**Tarefas a realizar:**
(1) Segundo o texto sobre a crise da Justiça, em que mês e ano se realizou o Congresso da Justiça?
(2) Traduza para inglês a seguinte frase do texto sobre a crise da Justiça: “Sucedem-se medidas pontuais ao ritmo a que se sucedem os Governos, discutem-se novamente as mesmas questões e tudo fica praticamente na mesma.”
(3) Reproduza fielmente o trecho do texto sobre a crise da Justiça entre “A verdade, porém, é” e “dos meios necessários.”, inclusive.

**Texto fornecido:**
Como outros factores apontam-se a inadequação das leis processuais, em especial na área cível, conduzindo a um processado complexo, labiríntico, demorado, aberto a incidentes processuais que retardam a decisão final; o regime de recursos; a necessidade de reestruturar o mapa judiciário; a necessidade de investir na formação (abrangendo todos os profissionais do foro); a falta de meios materiais e humanos. Neste último caso não só de funcionários judiciais para preencher os quadros, mas também para apoio ao juiz, libertando-o de tarefas secundárias em benefício das funções de julgar e decidir.
Toda esta realidade é conhecida há anos, referida inúmeras vezes em textos de vários autores, entre eles juizes, designadamente desde que se começou a falar na “crise da Justiça”, em meados dos anos 90, e objecto de vários estudos, entre os quais o que consta do relatório do Observatório Permanente da Justiça, sob o título “Bloqueios ao andamento dos processos e propostas de solução” (1999).
A ASJP também o vem fazendo há anos, apresentando por escrito a sucessivos ministros o elenco desses problemas e indicando sugestões para os solucionar, expressando-o em reuniões de trabalho ou pronunciando-se em pareceres sobre projectos de diploma. Ao actual Ministro fê-lo na primeira reunião para a qual a Direcção Nacional foi convocada, no início de Abril.
Do Congresso da Justiça, realizado em Dezembro de 2003, com a participação de todas as profissões forenses, resultaram igualmente contributos válidos, entre os quais se contam o da ASJP, apontando as principais deficiências do sistema de justiça e possíveis caminhos para os solucionar.
A verdade, porém, é que esta realidade tem atravessado transversalmente sucessivos Governos, sem que os problemas de fundo sejam enfrentados e sem que exista um rumo certo. Sucedem-se medidas pontuais ao ritmo a que se sucedem os Governos, discutem-se novamente as mesmas questões e tudo fica praticamente na mesma. Como escrevi num texto dirigido a um dos titulares da pasta, os rumos da justiça têm sido erráticos, vacilantes, marcados por uma produção legislativa constante, bem assim pela atribuição tímida e tardia dos meios necessários.
Será que para ultrapassar esta situação é necessário um “Pacto de regime para a Justiça”, como foi defendido, e por vezes ainda é, por algumas vozes? Por exemplo, será que é preciso um pacto de regime para reformar de vez o Código de Processo Civil? Ou para alterar o mapa judiciário? Ou, ainda, para acudir ao fiasco da reforma da acção executiva?

**Secção de dados:**
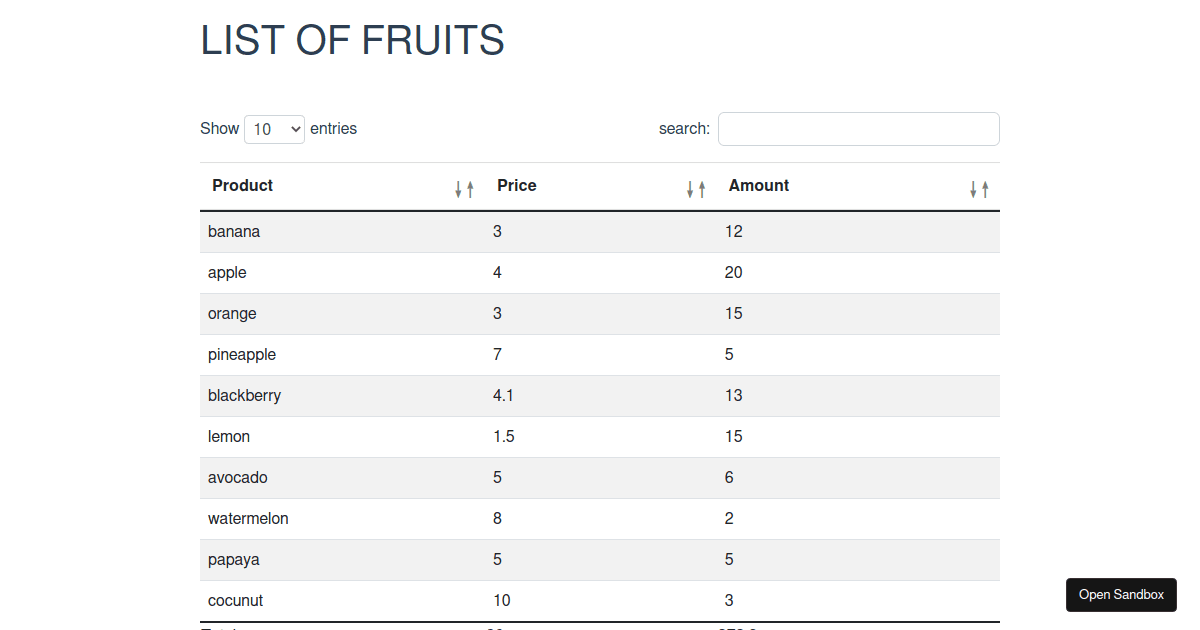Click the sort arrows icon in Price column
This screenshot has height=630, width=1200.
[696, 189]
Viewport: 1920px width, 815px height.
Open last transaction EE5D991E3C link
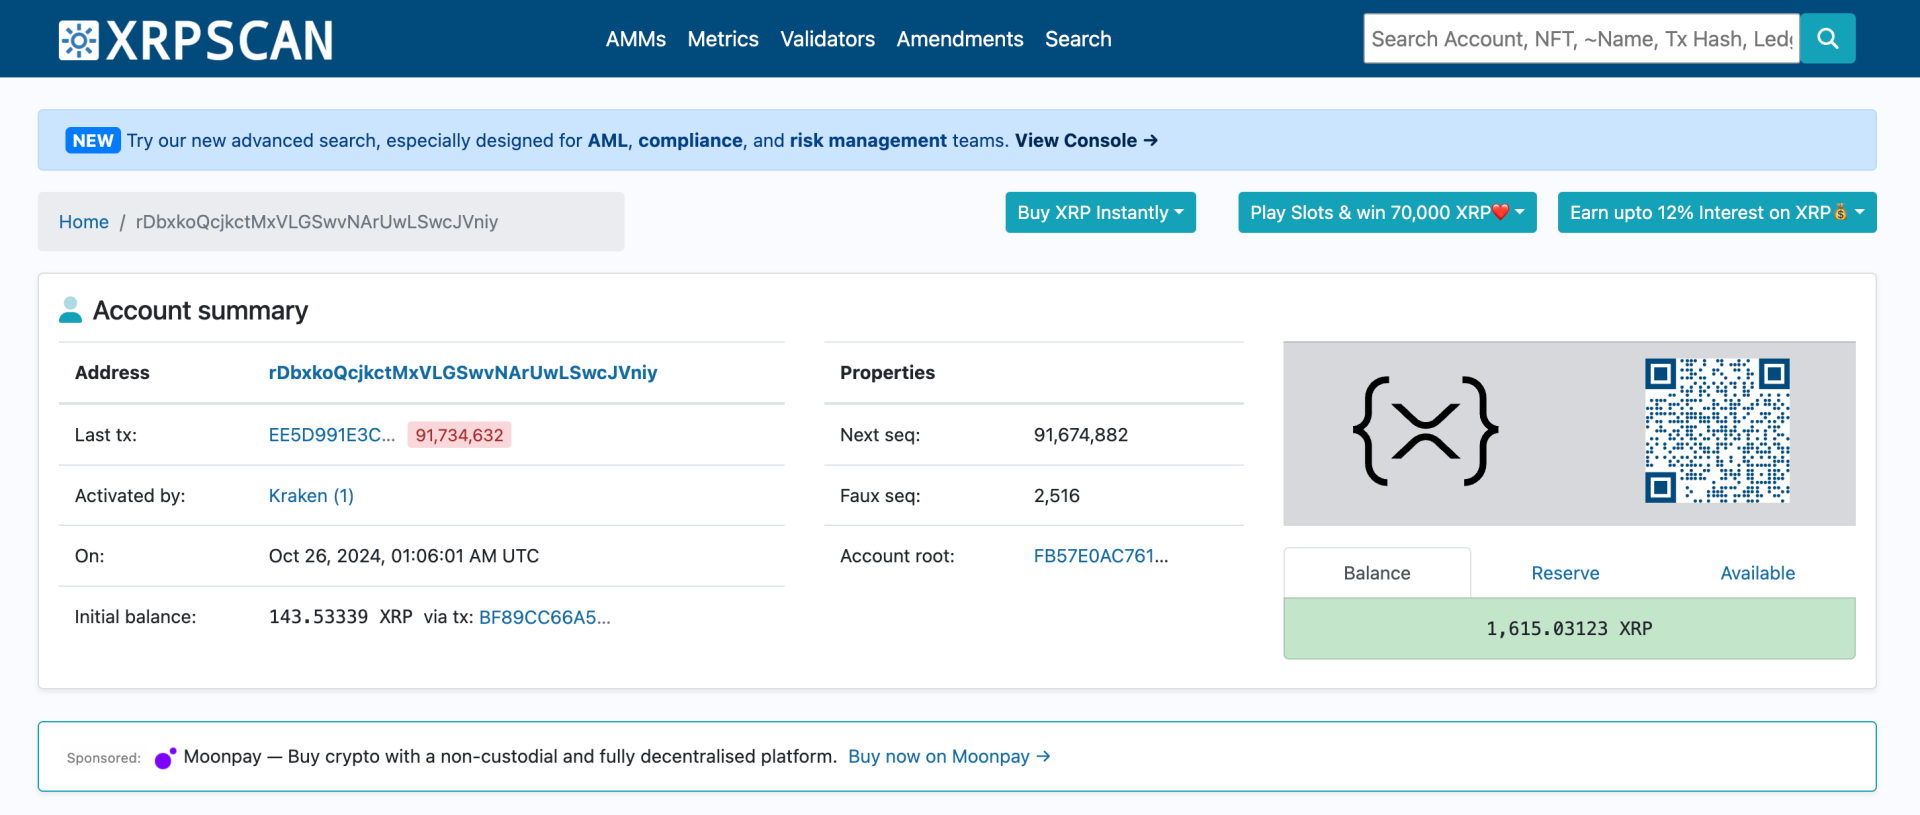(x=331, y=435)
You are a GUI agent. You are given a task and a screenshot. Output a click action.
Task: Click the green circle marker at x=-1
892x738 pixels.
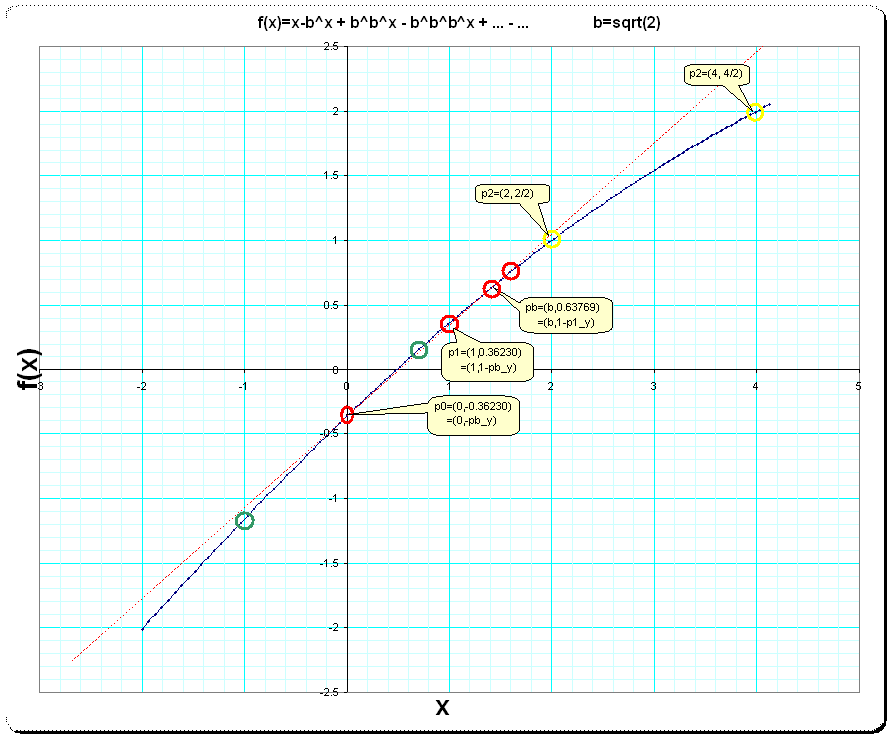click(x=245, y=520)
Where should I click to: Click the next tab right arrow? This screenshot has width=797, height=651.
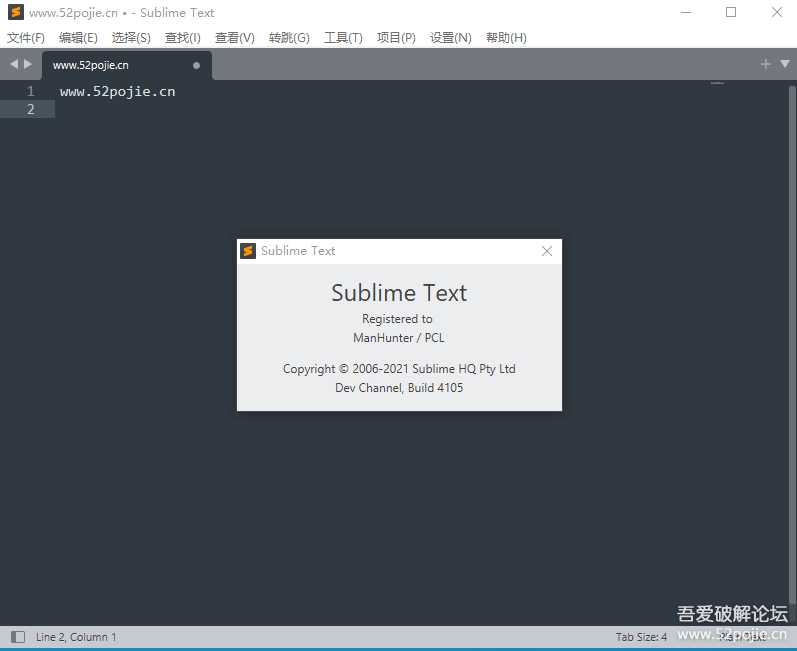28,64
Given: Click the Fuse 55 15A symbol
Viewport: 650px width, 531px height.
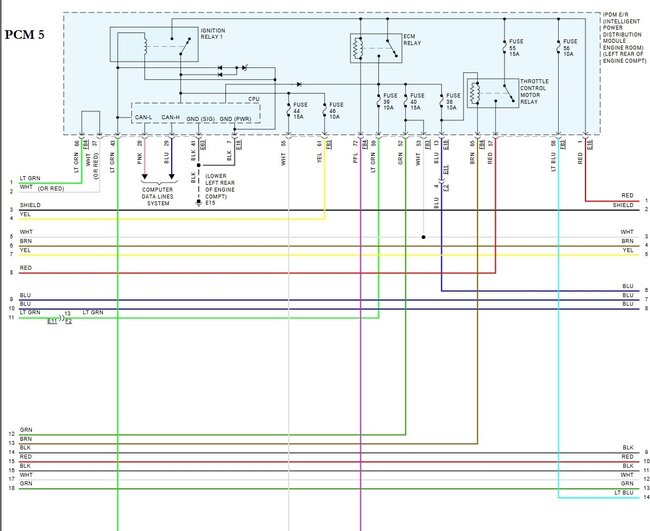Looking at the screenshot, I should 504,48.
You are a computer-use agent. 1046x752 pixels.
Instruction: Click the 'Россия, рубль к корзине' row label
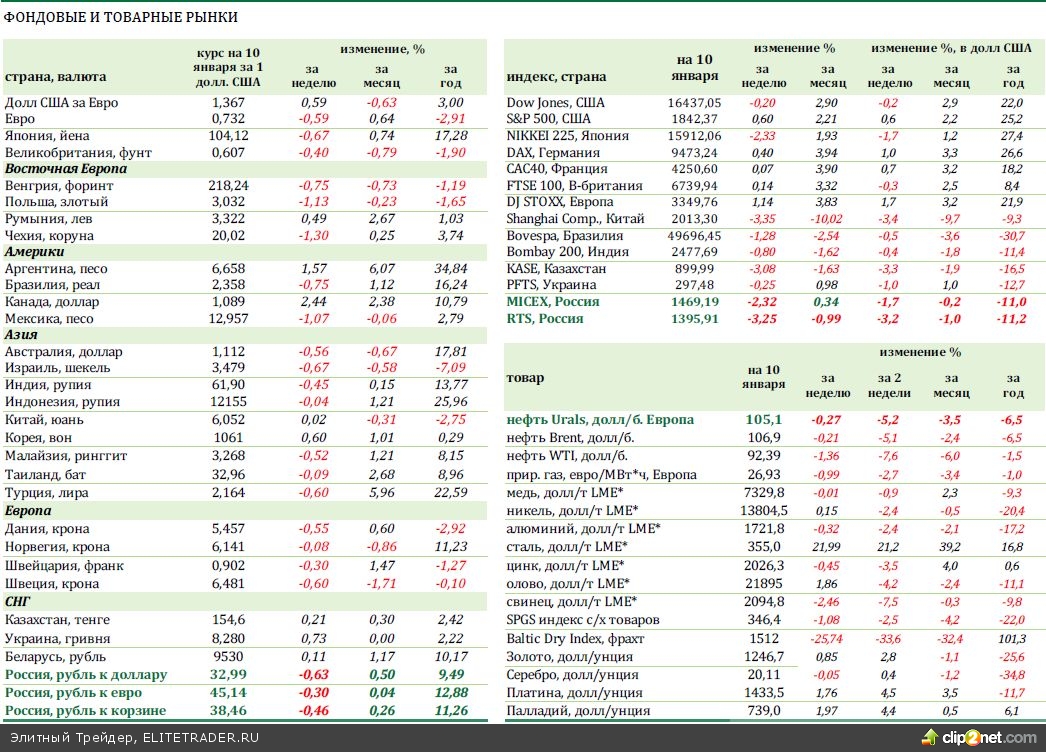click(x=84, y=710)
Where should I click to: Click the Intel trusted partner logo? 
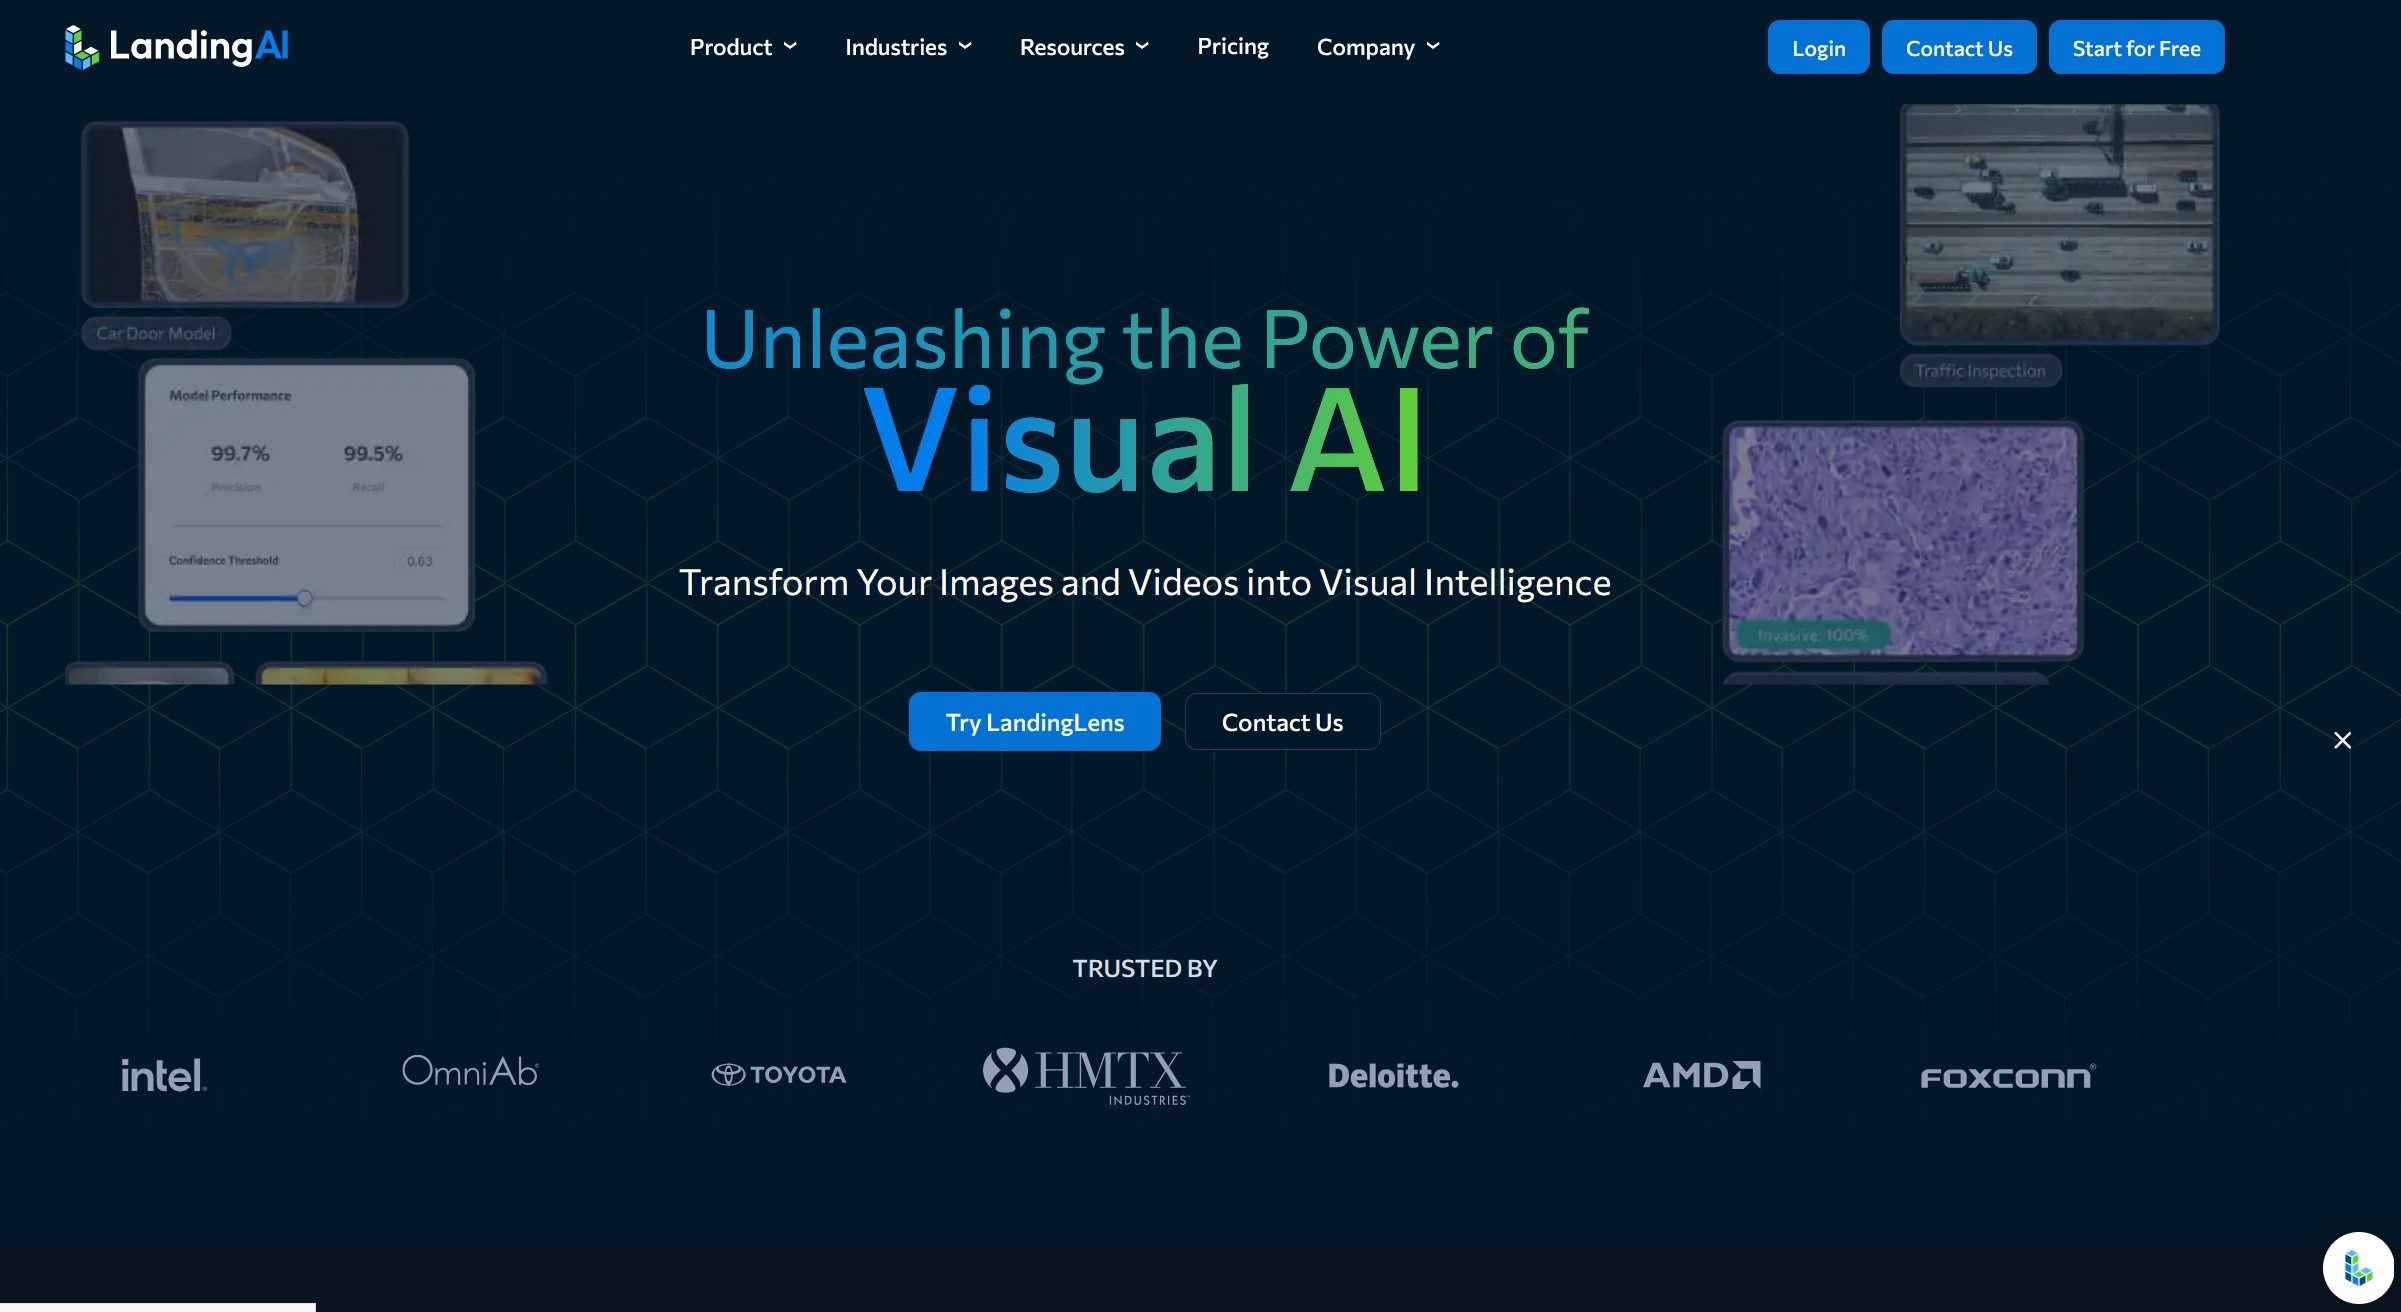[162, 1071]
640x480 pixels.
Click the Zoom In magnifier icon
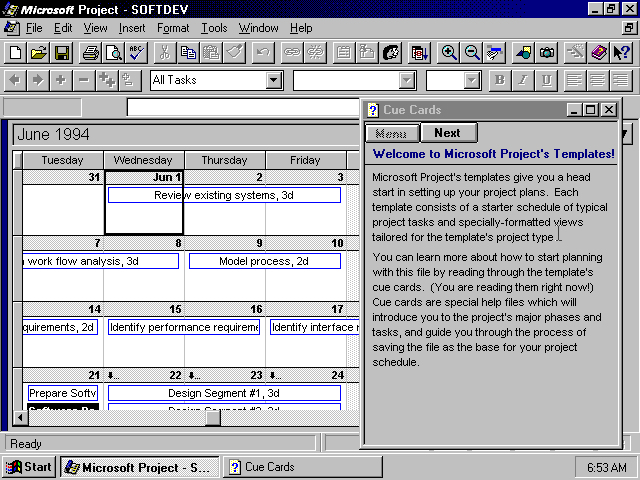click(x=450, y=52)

**Respostas por tarefa:**
(1) Em dezembro de 2003.

(2) One-off measures follow one another at the same pace at which Governments follow one another, the same issues are discussed all over again, and everything stays practically the same.

(3)
A verdade, porém, é que esta realidade tem atravessado transversalmente sucessivos Governos, sem que os problemas de fundo sejam enfrentados e sem que exista um rumo certo. Sucedem-se medidas pontuais ao ritmo a que se sucedem os Governos, discutem-se novamente as mesmas questões e tudo fica praticamente na mesma. Como escrevi num texto dirigido a um dos titulares da pasta, os rumos da justiça têm sido erráticos, vacilantes, marcados por uma produção legislativa constante, bem assim pela atribuição tímida e tardia dos meios necessários.